By increasing intra-abdominal pressure, the diaphragm aids in coughing, sneezing, vomiting, crying, defecation, urination, and childbirth.
Terminal lymphatic capillaries, called lacunae, located in the diaphragm, absorb fluid from the peritoneal cavity. Peritoneal fluid enters the lacunae through small openings called stomata on the free surface of the mesothelium. In other words, lymphatic stomata are small openings of lymphatic capillaries on the free surface of the mesothelium.
The diaphragm separates the abdomen from the chest. Many structures pass between the abdominal and thoracic cavities through the diaphragm or its edges. In other words, the diaphragm has several openings called hiatuses.
Diaphragmatic Openings (Hiatus) and Structures Pass-Through
- Esophageal Hiatus
- Anterior and posterior vagal trunk
- Hiatus of Inferior Vena Cava
- Inferior Vena Cava
- Right Phrenic Nerve
- Aortic Hiatus
- The aorta
- Thoracic Duct (Ductus Thoracicus)
- Azygos Vein
- Hemiazygos Vein
- Foramen of Morgagni (Sternocostal Triangle, Larrey’s Space)
- Right and Left Superior Epigastric Artery and Vein
- Foramen of Bochdalek (Lumbocostal Triangle, normally absent or closed)
- Other Structures Passing Through the Diaphragm
- Greater and lesser splanchnic nerves (pass through the left crus)
- Hemyazygos vein usually passes through the aortic hiatus, sometimes through the left crus.
- Right and Left Sympathetic Truncus: On both sides, they pass behind the median arcuate ligament.
- Left Phrenic Nerve: The right phrenic nerve crosses the diaphragm (usually) to the right of the inferior vena cava. The left phrenic nerve passes over the pericardium of the left ventricle, perforates the diaphragm, and is distributed on the lower surface of the diaphragm.
3. Is the diaphragm muscle voluntary or involuntary?
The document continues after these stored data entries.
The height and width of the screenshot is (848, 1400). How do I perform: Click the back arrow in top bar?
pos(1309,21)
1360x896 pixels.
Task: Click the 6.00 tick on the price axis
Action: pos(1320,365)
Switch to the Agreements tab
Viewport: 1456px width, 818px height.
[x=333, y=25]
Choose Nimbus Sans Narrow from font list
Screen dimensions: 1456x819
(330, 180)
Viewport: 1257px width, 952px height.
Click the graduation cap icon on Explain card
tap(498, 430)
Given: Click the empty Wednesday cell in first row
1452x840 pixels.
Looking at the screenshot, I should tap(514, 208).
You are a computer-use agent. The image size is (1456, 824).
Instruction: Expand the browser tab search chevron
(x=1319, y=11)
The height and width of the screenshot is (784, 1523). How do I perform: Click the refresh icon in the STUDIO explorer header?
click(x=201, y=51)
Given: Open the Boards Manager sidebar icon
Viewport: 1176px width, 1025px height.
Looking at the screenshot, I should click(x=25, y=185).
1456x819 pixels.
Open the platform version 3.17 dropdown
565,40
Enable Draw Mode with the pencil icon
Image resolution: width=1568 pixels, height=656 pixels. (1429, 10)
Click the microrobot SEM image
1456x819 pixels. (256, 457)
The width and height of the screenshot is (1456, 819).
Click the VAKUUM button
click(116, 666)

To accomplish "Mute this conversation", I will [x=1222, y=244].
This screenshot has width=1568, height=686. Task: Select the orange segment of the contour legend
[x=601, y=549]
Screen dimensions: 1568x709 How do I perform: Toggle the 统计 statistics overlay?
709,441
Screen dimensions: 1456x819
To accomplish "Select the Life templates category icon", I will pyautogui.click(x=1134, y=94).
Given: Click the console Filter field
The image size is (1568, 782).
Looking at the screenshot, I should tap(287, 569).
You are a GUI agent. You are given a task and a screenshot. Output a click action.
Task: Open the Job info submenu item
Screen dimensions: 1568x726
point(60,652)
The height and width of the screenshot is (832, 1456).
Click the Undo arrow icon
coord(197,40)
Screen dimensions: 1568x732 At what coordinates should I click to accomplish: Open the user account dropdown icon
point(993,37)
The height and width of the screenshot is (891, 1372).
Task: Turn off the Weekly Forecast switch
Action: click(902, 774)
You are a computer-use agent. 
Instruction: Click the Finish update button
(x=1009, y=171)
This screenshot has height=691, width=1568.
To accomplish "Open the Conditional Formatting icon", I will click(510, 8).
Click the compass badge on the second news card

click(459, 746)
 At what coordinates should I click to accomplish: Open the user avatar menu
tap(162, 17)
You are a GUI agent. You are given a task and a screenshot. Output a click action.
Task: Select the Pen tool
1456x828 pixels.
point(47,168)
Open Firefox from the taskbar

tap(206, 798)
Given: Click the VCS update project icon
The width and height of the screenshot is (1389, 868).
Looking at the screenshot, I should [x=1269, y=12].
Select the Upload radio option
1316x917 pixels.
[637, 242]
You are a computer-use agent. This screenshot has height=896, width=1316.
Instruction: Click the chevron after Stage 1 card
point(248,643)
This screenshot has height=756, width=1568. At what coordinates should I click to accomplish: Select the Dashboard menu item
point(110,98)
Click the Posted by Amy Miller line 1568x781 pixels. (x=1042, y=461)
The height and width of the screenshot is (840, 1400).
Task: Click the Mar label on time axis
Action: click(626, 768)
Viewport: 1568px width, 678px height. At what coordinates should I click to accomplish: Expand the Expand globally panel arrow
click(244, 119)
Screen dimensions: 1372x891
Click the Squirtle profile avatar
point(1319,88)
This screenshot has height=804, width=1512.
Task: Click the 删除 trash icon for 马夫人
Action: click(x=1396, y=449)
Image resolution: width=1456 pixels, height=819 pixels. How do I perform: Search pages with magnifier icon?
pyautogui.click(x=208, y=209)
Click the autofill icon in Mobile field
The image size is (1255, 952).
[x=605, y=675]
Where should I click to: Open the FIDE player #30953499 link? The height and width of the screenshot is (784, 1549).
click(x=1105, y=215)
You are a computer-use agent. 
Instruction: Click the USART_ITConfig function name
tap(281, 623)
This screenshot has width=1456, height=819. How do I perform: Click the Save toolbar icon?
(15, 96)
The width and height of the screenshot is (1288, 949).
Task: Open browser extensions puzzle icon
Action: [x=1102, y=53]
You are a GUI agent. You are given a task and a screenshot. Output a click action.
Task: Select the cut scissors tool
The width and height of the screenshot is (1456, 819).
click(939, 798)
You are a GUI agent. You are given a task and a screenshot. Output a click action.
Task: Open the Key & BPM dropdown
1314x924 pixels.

The diaphragm is a musculomembranous (musculotendinous) structure. The middle is membranous (central tendon), and the edges are striated muscle (i.e., skeletal muscle). However, the diaphragm muscle and breathing normally work involuntarily (automatically). Sometimes, voluntary breathing also comes into play. For example, talking, singing, laughing, deep breathing, and whistling
4. Diaphragmatic Hernias
Acquired Diaphragmatic Hernias
- Hiatal Hernia (through the esophageal hiatus)
- Type 1, sliding hernia (gastroesophageal junction + gastric cardia in the thorax)
- Type 2, rolling (paraesophageal) hernia (The GE junction is in its normal position, the fundus of the stomach is in the thorax)
- Type 3, mixed type, sliding+rolling (Both GE junction and fundus of the stomach are in the thorax)
- Type 4, giant hiatal hernias: The GE junction is in its normal position, most of the stomach, colon, omentum, and spleen in the thorax
- Diaphragmatic Rupture: Usually occurs with penetrating injury. The hernia may enlarge and give symptoms months and years later.
- Iatrogenic Diaphragmatic Hernia: Due to previous abdominal and thoracic surgeries; such as esophagectomy, gastrectomy, nephrectomy, lung lobectomy, and liver resections.
Congenital Diaphragmatic Hernias
There are two types of congenital diaphragmatic hernias.
- Morgagni hernia occurs just to the right and behind the sternum (remember, the inferior epigastric artery and vein pass through the sternocostal triangle).
- Bochdalek Hernias are posterior to the diaphragm and usually to the left (85%), because the left pleuroperitoneal canal (diaphragm) closes later.
5. Diaphragm Paralysis
Diaphragmatic paralysis is uncommon and can be unilateral or bilateral. Diaphragm paralysis can cause dyspnea and impair ventilation (breathing). The clinical symptoms are more prominent in bilateral diaphragm paralysis, while unilateral diaphragm paralysis is mostly asymptomatic
The etiology is unknown (idiopathic) in many cases. Unilateral paralysis is not uncommon following phrenic nerve injury during cardiac surgery, cervical spondylosis, pneumonia, herpes zoster neuritis, or mediastinal compressive tumors. Bilateral paralysis is usually part of motor neuron disease (Guillain–Barré syndrome), myopathies (polymyositis, dermatopolymyositis), and muscular dystrophy.
Diaphragm paralysis is usually suspected based on a chest x-ray and clinical examination.
Treatment is often unnecessary in unilateral cases, but in more severe cases, nocturnal positive pressure ventilation, diaphragmatic pacing, and diaphragmatic plication should be considered.